• _To be done_: Reproduce verbatim the stretch of entries from the line containing "Describe the element at coordinates (275, 56)" through the line containing "search QMS is", both lines included.

[Records for locating described items]
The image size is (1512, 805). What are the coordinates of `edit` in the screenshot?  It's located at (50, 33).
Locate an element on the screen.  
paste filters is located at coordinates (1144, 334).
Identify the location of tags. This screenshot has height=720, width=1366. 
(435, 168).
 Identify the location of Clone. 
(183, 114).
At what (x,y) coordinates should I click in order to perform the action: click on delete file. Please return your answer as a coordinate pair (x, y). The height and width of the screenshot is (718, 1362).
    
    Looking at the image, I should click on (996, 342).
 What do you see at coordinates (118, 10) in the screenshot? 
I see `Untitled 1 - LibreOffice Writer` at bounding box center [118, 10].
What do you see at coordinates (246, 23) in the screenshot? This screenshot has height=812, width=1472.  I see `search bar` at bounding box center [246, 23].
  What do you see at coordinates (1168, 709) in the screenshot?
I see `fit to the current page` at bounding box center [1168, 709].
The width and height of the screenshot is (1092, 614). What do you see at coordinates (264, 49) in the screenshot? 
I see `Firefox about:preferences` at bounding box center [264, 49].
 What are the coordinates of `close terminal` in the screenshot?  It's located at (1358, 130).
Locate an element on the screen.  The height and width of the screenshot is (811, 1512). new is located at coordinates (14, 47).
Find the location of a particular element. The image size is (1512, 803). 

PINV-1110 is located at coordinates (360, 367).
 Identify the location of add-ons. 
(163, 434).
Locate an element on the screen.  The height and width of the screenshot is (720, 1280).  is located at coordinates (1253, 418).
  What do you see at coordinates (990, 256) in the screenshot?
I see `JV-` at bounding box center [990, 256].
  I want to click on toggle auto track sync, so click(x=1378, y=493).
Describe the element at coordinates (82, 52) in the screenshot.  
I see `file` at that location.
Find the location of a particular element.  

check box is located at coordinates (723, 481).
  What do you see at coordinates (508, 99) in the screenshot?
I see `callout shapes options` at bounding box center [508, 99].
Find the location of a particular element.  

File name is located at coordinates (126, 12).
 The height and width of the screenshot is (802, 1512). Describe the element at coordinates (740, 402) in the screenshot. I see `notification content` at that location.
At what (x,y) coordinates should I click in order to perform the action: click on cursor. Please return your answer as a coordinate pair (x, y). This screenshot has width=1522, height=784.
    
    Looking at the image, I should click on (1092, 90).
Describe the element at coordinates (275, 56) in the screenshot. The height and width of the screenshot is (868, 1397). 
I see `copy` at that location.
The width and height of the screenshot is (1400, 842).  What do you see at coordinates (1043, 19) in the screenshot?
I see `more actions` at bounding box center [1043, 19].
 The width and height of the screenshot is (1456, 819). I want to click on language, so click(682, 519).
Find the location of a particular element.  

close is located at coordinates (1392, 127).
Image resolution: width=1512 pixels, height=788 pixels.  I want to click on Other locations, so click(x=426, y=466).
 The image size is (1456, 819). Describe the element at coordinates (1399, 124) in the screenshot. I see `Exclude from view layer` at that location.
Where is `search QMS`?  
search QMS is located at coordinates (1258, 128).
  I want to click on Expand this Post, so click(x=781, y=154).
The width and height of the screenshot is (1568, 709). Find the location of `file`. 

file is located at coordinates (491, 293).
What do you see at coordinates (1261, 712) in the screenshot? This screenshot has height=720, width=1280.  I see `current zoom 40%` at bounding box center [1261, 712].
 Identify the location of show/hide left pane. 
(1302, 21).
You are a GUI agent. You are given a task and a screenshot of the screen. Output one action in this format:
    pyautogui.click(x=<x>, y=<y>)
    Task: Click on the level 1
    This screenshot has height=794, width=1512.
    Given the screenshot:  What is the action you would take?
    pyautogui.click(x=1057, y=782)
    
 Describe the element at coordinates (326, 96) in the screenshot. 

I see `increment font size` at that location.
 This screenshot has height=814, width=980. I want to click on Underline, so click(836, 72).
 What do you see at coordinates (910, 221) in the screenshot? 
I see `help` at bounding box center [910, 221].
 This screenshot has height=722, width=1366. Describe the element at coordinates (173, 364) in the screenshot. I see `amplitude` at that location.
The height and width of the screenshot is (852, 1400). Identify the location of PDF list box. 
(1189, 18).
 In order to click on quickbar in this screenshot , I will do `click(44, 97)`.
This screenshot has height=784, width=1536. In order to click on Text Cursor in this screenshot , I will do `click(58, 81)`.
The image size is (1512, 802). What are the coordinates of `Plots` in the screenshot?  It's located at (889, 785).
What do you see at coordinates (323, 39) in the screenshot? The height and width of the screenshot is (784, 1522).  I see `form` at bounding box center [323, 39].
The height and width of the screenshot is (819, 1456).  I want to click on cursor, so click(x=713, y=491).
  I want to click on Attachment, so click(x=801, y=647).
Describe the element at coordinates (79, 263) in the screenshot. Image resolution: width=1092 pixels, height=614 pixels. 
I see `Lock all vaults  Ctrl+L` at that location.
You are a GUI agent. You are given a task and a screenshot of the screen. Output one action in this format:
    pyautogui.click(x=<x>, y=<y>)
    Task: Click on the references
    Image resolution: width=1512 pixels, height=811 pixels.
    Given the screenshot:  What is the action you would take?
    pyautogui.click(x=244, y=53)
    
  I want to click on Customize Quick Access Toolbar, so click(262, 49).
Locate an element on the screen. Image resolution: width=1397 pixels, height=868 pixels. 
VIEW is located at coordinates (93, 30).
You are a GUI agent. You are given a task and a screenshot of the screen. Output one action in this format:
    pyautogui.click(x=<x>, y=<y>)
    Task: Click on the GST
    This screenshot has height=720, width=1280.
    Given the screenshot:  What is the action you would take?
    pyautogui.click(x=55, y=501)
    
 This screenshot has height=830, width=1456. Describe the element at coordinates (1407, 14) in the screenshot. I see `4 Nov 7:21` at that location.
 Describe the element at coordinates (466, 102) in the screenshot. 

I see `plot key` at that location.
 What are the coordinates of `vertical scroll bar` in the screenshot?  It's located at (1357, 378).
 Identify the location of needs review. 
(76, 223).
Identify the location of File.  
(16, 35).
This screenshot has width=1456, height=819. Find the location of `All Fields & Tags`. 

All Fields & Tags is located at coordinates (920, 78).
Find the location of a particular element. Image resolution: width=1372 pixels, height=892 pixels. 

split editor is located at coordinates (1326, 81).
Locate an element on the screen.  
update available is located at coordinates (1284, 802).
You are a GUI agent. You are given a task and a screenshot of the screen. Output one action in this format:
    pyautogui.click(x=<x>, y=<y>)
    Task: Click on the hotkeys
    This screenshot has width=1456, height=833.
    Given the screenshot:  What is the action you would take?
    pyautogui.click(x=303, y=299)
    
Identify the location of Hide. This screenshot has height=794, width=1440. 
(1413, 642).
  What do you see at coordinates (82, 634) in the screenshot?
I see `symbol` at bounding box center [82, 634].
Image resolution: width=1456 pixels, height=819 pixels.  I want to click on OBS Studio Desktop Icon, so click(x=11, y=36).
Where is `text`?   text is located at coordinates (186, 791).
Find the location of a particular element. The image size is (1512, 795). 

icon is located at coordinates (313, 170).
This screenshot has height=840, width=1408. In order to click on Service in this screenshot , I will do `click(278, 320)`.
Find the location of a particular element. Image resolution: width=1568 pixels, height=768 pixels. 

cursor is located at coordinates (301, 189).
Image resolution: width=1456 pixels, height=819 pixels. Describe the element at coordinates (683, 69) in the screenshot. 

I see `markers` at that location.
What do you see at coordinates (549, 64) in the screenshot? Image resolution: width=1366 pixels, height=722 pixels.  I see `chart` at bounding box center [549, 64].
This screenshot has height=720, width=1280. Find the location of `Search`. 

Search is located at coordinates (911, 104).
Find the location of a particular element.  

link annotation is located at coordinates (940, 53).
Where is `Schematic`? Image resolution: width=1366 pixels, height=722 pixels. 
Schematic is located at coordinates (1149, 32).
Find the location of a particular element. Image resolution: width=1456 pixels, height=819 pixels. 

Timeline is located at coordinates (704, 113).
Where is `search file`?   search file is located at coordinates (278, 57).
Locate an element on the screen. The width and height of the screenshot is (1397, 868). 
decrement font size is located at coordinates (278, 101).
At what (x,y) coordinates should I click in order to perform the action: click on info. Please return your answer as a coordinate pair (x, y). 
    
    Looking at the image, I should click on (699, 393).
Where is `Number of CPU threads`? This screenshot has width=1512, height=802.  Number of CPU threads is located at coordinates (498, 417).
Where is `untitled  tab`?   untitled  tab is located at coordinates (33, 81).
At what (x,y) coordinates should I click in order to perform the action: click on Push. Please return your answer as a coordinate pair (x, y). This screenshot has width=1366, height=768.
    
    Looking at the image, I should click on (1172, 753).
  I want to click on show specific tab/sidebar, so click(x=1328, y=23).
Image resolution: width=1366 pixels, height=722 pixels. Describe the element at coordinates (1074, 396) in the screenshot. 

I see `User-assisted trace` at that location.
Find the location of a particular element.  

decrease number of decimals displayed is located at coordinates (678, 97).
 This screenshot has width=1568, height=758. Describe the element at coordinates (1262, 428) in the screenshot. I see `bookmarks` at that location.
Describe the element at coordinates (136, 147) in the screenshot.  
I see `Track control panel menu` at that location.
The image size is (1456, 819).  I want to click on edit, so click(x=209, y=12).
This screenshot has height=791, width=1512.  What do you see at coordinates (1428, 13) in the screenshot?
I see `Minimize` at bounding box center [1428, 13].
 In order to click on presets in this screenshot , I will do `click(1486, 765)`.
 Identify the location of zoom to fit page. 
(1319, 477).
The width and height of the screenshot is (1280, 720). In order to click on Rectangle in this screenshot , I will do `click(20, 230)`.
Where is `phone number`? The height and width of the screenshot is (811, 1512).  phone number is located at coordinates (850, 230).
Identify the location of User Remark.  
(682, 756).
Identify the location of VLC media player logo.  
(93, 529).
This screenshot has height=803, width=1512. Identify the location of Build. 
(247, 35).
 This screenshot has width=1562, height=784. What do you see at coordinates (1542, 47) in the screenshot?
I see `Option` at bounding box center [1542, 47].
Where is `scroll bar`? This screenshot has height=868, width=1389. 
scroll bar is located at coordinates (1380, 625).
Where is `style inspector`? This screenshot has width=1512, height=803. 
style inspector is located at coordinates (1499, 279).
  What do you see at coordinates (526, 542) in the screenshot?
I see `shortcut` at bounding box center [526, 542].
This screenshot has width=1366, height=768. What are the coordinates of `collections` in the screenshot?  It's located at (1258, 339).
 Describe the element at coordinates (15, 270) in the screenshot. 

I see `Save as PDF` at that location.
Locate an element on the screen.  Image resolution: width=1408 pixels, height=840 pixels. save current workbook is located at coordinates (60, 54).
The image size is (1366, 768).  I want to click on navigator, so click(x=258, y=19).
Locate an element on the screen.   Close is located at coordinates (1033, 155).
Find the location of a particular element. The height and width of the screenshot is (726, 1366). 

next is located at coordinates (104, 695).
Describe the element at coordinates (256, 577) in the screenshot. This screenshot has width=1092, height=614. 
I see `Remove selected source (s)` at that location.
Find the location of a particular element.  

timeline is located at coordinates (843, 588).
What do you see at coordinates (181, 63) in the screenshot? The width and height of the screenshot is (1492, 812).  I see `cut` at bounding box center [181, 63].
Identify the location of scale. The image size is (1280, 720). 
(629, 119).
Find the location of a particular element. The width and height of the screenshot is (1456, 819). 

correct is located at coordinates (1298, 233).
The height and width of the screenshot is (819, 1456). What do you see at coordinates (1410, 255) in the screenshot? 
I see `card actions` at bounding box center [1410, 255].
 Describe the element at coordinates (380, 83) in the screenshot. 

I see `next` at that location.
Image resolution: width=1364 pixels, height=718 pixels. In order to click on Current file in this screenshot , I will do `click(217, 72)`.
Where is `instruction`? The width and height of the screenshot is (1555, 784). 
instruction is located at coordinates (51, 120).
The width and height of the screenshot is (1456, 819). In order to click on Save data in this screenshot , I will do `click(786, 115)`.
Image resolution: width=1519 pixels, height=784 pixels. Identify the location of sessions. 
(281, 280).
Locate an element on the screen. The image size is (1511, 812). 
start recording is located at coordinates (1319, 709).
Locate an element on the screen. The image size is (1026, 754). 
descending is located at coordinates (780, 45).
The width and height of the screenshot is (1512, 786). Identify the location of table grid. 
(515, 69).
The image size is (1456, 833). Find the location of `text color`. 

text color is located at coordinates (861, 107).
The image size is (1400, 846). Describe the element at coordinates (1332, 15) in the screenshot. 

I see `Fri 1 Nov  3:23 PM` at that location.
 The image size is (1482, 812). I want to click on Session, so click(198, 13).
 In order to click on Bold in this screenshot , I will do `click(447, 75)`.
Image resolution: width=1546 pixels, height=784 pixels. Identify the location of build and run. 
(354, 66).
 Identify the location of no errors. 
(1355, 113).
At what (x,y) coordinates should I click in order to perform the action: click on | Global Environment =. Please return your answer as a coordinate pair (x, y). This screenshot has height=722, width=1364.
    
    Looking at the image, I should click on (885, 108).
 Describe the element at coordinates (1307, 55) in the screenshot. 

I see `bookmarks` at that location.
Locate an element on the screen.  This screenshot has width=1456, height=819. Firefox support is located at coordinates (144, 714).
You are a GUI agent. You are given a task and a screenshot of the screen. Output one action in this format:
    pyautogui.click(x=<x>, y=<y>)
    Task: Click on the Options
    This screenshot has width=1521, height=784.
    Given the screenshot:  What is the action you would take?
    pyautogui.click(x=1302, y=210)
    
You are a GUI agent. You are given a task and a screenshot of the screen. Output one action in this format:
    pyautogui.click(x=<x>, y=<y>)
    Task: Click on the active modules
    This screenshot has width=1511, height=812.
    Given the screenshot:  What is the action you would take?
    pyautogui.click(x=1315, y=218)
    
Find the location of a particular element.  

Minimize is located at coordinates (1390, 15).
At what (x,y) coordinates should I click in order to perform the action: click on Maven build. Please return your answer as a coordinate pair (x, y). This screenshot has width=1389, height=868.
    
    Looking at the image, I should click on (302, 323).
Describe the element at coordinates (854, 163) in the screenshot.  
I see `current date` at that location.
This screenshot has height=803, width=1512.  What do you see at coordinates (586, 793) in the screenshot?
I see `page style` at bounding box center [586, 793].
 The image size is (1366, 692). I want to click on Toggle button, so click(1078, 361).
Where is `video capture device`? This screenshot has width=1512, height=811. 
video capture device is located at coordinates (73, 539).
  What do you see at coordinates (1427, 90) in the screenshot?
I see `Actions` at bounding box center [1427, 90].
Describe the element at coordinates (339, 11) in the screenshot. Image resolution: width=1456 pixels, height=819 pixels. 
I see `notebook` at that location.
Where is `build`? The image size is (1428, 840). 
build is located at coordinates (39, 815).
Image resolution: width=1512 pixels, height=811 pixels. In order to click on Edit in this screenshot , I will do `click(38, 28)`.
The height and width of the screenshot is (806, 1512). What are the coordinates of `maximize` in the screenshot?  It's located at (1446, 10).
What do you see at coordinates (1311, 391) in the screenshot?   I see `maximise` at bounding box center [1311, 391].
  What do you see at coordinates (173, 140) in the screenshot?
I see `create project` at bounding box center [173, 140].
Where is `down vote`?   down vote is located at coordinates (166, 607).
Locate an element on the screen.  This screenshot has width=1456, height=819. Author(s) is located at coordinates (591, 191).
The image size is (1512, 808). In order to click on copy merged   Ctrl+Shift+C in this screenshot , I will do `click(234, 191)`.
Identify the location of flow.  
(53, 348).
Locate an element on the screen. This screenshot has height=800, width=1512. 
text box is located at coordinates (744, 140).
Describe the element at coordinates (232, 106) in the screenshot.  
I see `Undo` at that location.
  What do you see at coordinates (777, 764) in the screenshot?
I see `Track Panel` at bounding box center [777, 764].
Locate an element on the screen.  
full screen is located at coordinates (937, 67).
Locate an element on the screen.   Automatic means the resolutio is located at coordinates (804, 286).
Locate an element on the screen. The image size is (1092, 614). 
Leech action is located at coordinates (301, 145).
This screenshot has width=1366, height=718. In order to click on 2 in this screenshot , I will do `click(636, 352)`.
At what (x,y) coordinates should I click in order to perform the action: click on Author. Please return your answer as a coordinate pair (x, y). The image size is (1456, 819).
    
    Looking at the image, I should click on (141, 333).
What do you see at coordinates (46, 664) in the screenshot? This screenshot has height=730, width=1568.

• _In response_:
Describe the element at coordinates (275, 56) in the screenshot. The height and width of the screenshot is (868, 1397). 
I see `copy` at that location.
The width and height of the screenshot is (1400, 842).  What do you see at coordinates (1043, 19) in the screenshot?
I see `more actions` at bounding box center [1043, 19].
 The width and height of the screenshot is (1456, 819). I want to click on language, so click(682, 519).
Find the location of a particular element.  

close is located at coordinates (1392, 127).
Image resolution: width=1512 pixels, height=788 pixels.  I want to click on Other locations, so click(x=426, y=466).
 The image size is (1456, 819). Describe the element at coordinates (1399, 124) in the screenshot. I see `Exclude from view layer` at that location.
Where is `search QMS`?  
search QMS is located at coordinates (1258, 128).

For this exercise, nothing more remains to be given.